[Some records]
[start]
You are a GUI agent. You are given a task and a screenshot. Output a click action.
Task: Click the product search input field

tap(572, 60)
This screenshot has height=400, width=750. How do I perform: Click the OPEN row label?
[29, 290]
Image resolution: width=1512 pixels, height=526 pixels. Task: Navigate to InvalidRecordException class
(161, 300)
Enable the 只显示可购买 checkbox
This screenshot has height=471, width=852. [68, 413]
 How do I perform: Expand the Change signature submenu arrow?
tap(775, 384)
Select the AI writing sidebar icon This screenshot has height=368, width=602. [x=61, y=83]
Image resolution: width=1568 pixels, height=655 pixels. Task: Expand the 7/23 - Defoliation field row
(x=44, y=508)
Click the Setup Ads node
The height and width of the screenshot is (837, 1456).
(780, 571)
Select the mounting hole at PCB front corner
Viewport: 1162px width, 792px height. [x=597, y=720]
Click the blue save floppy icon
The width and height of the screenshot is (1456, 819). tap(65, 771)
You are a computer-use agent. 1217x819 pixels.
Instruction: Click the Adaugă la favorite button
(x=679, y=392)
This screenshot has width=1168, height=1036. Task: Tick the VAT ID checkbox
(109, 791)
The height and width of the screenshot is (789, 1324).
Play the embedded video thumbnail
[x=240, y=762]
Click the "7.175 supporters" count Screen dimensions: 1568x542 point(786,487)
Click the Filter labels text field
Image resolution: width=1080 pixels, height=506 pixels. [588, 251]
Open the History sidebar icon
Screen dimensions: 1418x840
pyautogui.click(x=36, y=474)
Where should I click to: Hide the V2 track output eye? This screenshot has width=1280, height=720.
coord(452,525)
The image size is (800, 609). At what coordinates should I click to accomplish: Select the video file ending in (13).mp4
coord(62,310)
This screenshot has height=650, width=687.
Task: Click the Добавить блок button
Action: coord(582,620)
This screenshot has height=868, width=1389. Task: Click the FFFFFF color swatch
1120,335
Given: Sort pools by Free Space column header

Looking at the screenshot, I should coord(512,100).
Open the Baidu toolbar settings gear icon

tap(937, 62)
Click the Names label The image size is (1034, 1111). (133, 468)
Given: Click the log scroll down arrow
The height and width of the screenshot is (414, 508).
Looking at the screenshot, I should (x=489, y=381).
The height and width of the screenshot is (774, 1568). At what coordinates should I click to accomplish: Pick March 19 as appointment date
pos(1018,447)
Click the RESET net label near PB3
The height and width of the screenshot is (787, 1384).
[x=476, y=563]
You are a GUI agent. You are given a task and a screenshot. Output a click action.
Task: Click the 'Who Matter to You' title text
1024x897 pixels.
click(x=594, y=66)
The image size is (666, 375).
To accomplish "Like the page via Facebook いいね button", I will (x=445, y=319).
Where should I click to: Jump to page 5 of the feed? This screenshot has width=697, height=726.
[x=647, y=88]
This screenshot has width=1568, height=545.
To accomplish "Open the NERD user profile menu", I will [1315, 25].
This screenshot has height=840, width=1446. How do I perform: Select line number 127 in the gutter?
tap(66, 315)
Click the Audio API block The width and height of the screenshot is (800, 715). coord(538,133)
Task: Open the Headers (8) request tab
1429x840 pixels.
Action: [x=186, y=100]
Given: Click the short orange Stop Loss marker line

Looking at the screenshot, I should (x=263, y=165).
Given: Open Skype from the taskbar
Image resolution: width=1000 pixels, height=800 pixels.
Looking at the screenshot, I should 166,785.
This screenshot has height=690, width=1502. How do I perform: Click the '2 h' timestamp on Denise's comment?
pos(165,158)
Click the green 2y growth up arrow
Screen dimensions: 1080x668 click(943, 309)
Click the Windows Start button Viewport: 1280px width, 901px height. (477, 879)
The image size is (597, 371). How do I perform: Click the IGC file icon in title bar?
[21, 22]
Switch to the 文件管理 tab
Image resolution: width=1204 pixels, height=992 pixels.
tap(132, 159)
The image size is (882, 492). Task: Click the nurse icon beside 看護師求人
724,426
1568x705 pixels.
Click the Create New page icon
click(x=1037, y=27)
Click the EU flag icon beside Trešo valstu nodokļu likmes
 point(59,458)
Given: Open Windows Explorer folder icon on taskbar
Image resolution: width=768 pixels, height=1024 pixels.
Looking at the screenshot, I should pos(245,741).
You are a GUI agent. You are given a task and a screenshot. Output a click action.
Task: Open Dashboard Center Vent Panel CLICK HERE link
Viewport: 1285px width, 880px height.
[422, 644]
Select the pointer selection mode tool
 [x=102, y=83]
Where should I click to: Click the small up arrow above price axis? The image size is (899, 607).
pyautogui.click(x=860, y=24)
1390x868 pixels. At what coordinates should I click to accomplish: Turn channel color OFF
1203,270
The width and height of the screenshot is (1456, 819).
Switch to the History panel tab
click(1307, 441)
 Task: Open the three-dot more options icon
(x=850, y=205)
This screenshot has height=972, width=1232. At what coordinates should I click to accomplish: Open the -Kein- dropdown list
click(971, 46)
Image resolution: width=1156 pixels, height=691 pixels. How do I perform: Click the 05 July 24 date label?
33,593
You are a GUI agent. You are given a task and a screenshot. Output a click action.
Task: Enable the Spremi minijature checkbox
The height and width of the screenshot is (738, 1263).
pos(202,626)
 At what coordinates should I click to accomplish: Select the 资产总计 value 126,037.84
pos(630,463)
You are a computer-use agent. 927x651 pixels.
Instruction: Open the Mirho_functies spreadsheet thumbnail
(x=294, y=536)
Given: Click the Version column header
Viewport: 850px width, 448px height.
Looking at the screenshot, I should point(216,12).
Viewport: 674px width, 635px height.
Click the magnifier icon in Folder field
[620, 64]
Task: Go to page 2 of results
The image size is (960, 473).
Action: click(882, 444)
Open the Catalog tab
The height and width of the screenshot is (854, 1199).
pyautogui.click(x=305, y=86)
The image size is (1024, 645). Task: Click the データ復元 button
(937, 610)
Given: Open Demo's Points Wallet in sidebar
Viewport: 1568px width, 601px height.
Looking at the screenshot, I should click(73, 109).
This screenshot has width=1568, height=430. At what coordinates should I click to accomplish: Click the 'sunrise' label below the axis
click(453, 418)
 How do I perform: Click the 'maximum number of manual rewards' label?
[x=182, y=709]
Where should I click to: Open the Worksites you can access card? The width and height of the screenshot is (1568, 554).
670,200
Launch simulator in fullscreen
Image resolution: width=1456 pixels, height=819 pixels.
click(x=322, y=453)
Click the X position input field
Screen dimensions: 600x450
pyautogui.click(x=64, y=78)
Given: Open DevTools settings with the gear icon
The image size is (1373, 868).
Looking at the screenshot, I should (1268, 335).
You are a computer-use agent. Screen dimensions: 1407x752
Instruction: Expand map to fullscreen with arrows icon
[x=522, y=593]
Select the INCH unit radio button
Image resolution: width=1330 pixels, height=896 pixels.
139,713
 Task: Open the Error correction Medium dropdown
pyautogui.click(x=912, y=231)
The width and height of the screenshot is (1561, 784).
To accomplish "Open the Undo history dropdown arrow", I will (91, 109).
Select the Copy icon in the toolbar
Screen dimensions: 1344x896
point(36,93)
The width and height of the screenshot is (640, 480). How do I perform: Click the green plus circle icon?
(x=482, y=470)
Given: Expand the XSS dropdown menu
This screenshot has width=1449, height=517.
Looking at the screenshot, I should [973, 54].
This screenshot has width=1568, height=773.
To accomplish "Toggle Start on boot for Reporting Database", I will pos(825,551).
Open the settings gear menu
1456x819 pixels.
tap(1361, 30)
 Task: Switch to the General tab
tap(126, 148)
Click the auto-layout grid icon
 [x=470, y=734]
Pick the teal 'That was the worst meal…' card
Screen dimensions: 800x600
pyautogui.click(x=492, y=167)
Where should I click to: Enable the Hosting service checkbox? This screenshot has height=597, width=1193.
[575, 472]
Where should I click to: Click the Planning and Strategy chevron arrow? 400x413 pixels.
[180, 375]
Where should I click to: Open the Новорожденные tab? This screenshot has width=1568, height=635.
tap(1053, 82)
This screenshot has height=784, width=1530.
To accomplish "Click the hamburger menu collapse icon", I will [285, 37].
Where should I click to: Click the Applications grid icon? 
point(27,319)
[end]
• Task instructions:
Copy out the lines word for word, starting with the line containing "The width and height of the screenshot is (1561, 784)." and going on through the end of the listing.

• Solution to this problem:
The width and height of the screenshot is (1561, 784).
To accomplish "Open the Undo history dropdown arrow", I will (91, 109).
Select the Copy icon in the toolbar
Screen dimensions: 1344x896
point(36,93)
The width and height of the screenshot is (640, 480). How do I perform: Click the green plus circle icon?
(x=482, y=470)
Given: Expand the XSS dropdown menu
This screenshot has width=1449, height=517.
Looking at the screenshot, I should [973, 54].
This screenshot has width=1568, height=773.
To accomplish "Toggle Start on boot for Reporting Database", I will pos(825,551).
Open the settings gear menu
1456x819 pixels.
tap(1361, 30)
 Task: Switch to the General tab
tap(126, 148)
Click the auto-layout grid icon
 [x=470, y=734]
Pick the teal 'That was the worst meal…' card
Screen dimensions: 800x600
pyautogui.click(x=492, y=167)
Where should I click to: Enable the Hosting service checkbox? This screenshot has height=597, width=1193.
[575, 472]
Where should I click to: Click the Planning and Strategy chevron arrow? 400x413 pixels.
[180, 375]
Where should I click to: Open the Новорожденные tab? This screenshot has width=1568, height=635.
tap(1053, 82)
This screenshot has height=784, width=1530.
To accomplish "Click the hamburger menu collapse icon", I will [285, 37].
Where should I click to: Click the Applications grid icon? 
point(27,319)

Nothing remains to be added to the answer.